If California were still using its tier-based blueprint for lifting coronavirus restrictions, San Diego County and 16 others would now be in the most restrictive purple tier.
On June 15, California lifted most of its restrictions and got rid of its color-coded tier system, the Blueprint for a Safer Economy, which had been first introduced in August 2020 after a summer surge in cases.
If that reopening blueprint were still in effect, much of the state’s population would still be facing many closures and restrictions right now, including no indoor dining. That’s thanks to a recent increase in cases — largely among the unvaccinated.
The state’s color-coded tier system originally classified counties under the purple tier when the seven-day average daily COVID-19 case rate reached seven cases per every 100,000 people. Later, in March 2021, when vaccines started to become available, the rules were revised to classify the purple tier for counties with a seven-day average daily case rate of 10 per 100,000 people. (Case positivity rate and equitable distribution of vaccines played a role in the tier ranking as well.)
Right now, the seven-day rolling averages for many counties, including Los Angeles, San Diego, San Francisco and Sacramento, have surpassed that 10 per 100,000 case rate, as originally reported by the San Jose Mercury News.

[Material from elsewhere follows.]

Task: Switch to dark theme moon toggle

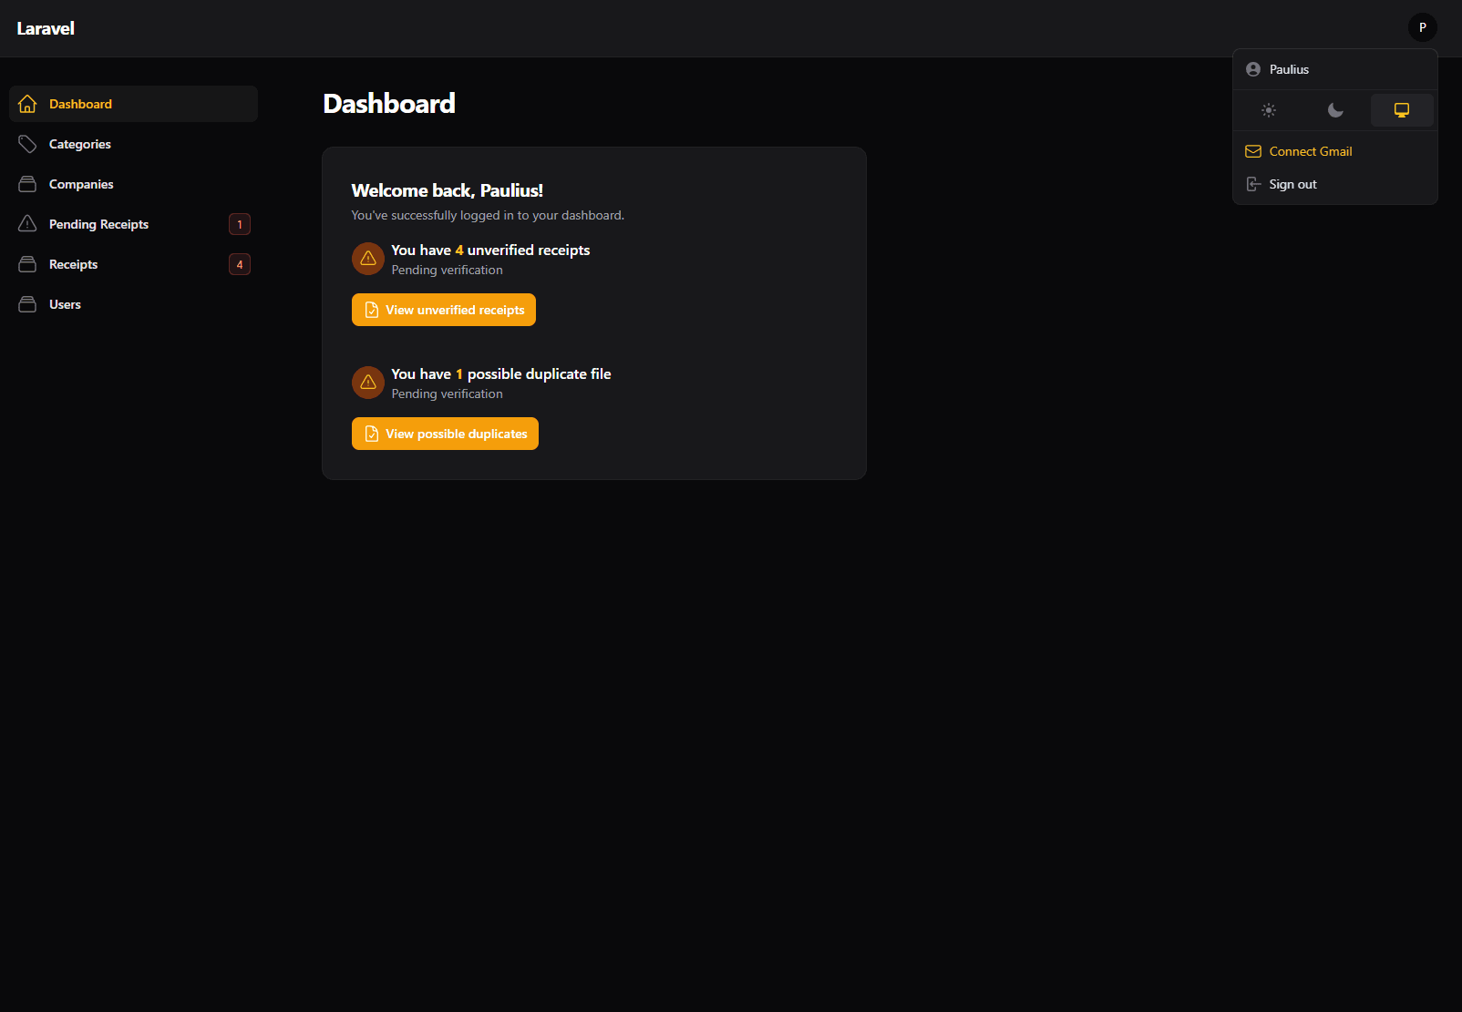Action: click(1335, 110)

According to the state’s Department of Public Health, the virus is spreading at a 7-day average daily rate of 6.3 cases per 100,000 people among the unvaccinated, but at a rate of 1.1 per 100,000 people among the vaccinated, the Mercury News reported. Those figures by county were not available.

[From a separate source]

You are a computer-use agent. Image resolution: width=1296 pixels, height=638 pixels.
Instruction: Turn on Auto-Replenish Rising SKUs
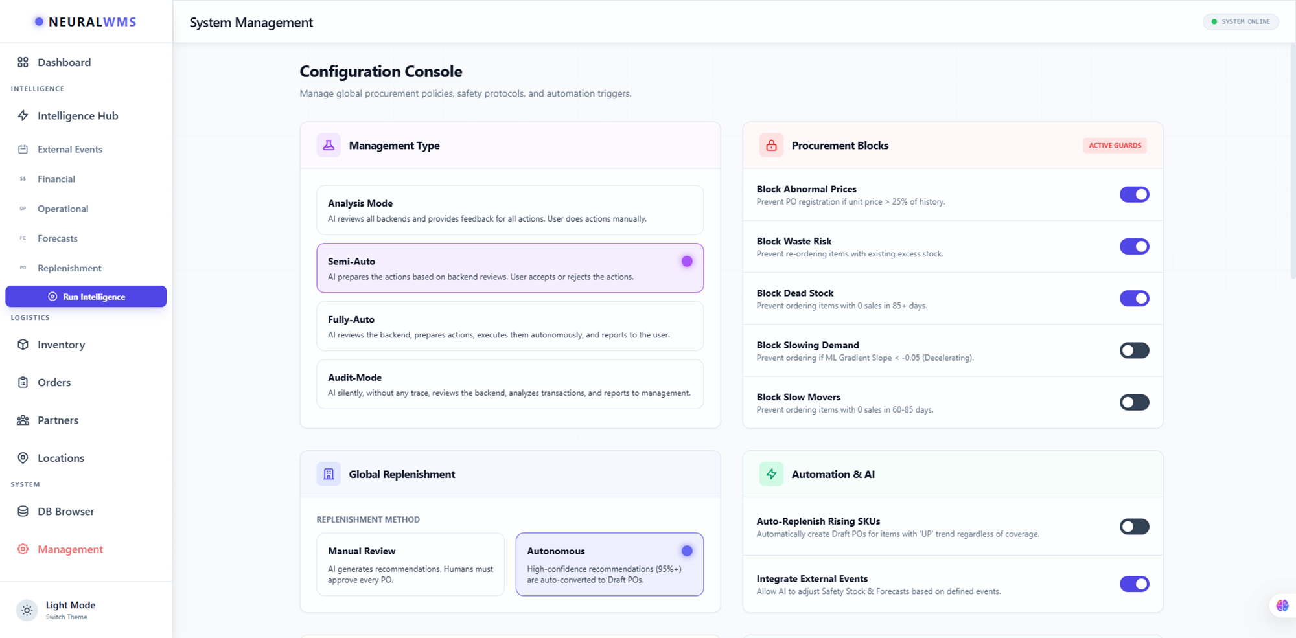1134,526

The test positivity rate in San Diego County — the state’s second most populous behind L.A. County — was 3.9% as of the county’s most recent report published July 14. The county’s next report on local pandemic figures is expected to be released Wednesday.

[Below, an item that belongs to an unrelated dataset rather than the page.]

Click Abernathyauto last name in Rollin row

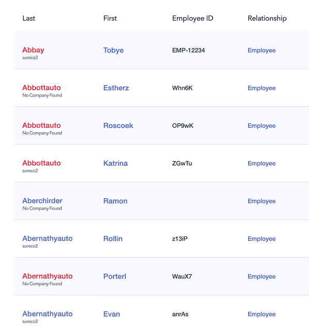click(x=47, y=239)
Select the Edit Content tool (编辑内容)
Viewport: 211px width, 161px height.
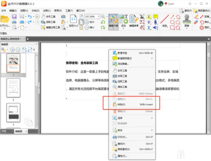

In L.A. County, officials have reported a more than 10-fold increase in its positivity rate since all sectors were allowed to fully reopen June 15.
The alarming increase in cases led county public health officials last week to reinstate a mask mandate, requiring residents to wear masks indoors, regardless of their vaccination status.
“We’ve all forgotten about the tier system because we wanted to,” Dr. John Swartzberg, a clinical professor emeritus of infectious diseases and vaccinology at UC Berkeley, told the Mercury News. “We’re not in a very good place compared to where we were a month ago.”
Officials in San Diego County have not reinstated the mandate on face coverings despite the shift elsewhere.
“The County of San Diego reminds the public it will continue to following the California Department of Health guidance on masking,” the county said in a pair of tweets last week, “and urges those who are unvaccinated to get vaccinated to protect themselves and others from the spread of COVID-19.”